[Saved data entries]
• • • • • • •
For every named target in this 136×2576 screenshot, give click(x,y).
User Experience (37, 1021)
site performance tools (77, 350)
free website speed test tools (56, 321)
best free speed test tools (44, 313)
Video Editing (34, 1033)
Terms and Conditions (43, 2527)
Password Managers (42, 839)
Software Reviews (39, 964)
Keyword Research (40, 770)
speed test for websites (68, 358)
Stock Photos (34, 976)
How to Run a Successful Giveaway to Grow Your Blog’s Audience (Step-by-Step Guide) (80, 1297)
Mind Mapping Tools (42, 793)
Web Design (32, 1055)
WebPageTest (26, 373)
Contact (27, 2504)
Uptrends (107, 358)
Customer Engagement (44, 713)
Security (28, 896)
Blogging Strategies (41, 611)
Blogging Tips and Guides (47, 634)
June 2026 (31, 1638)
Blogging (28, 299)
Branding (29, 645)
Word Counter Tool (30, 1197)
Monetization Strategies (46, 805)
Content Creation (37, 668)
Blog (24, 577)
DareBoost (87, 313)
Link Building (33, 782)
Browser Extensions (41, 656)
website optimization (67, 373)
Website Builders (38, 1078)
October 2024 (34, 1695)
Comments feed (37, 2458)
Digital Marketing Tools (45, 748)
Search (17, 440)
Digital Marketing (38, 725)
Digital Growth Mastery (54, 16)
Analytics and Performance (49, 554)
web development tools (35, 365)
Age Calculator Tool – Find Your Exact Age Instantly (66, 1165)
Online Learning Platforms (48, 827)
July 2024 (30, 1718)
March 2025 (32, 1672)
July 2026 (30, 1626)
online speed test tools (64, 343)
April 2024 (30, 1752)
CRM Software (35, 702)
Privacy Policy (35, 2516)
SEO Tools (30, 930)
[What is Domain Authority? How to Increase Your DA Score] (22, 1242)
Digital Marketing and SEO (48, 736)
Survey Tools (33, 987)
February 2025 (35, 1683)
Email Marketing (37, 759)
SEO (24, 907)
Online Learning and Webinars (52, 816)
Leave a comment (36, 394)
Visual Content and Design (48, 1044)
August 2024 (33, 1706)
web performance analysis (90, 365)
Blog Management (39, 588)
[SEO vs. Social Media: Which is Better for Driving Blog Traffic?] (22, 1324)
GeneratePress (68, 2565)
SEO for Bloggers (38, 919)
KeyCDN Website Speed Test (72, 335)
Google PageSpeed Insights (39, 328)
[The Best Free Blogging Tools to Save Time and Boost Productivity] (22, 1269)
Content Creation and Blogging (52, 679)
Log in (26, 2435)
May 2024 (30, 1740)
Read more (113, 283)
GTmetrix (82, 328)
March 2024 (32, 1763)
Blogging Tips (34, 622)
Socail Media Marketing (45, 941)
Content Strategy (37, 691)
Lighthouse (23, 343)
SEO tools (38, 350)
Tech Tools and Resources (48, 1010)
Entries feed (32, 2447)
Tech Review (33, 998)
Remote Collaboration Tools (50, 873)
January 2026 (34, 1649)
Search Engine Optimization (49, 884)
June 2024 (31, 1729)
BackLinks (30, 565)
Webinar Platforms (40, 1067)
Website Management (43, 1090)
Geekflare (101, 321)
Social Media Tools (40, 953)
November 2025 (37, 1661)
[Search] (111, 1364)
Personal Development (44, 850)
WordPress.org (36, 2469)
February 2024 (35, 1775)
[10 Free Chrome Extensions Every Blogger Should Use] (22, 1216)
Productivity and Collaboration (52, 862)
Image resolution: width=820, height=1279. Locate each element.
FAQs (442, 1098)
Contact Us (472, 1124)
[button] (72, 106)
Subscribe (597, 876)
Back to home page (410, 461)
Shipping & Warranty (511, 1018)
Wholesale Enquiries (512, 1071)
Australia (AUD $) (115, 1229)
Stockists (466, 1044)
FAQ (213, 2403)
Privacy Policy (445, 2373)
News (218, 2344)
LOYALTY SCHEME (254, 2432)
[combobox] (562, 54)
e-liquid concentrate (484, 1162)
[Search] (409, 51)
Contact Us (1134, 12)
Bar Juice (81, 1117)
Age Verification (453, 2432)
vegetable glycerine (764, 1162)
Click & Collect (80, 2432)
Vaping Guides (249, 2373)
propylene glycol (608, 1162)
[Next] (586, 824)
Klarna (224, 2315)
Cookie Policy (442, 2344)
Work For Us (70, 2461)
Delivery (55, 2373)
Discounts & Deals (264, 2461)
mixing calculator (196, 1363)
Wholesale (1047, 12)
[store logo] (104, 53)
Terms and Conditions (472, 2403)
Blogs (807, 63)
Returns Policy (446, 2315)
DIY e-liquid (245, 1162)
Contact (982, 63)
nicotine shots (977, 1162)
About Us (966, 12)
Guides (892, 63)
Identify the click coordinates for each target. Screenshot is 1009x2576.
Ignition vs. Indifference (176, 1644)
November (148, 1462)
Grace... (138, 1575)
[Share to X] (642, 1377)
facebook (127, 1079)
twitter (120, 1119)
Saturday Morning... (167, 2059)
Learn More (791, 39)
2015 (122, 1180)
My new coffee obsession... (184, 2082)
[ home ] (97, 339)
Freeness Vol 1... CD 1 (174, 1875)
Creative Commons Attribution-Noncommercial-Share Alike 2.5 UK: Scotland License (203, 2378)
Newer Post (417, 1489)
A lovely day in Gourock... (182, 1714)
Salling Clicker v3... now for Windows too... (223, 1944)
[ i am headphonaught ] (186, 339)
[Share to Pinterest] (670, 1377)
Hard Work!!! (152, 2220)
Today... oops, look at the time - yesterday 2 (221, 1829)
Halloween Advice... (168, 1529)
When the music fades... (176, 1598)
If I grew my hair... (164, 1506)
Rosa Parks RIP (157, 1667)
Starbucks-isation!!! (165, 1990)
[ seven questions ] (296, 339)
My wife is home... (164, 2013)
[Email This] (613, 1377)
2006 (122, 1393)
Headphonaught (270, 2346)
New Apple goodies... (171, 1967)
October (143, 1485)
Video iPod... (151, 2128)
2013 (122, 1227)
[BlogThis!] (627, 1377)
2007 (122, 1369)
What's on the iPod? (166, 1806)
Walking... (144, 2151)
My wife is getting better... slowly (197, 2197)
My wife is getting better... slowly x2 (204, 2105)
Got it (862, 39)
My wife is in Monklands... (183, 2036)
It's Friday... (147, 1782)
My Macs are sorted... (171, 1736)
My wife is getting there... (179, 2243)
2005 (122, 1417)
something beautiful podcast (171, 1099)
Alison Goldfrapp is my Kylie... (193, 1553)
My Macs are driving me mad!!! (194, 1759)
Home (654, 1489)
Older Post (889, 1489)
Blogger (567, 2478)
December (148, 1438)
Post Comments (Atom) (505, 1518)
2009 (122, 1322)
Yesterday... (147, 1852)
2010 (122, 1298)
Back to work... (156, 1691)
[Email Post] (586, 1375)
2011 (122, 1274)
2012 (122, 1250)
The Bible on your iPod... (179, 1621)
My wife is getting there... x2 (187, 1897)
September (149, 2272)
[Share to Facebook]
• • • • • • •
▸ **WHAT THE EXERCISE ASKS**: Give back exactly the lines above, from the line containing "Blogging Tips and Guides (47, 634)" through the line containing "website optimization (67, 373)", with both end lines and nothing more.

▸ **EXPECTED ANSWER**:
Blogging Tips and Guides (47, 634)
June 2026 (31, 1638)
Blogging (28, 299)
Branding (29, 645)
Word Counter Tool (30, 1197)
Monetization Strategies (46, 805)
Content Creation (37, 668)
Blog (24, 577)
DareBoost (87, 313)
Link Building (33, 782)
Browser Extensions (41, 656)
website optimization (67, 373)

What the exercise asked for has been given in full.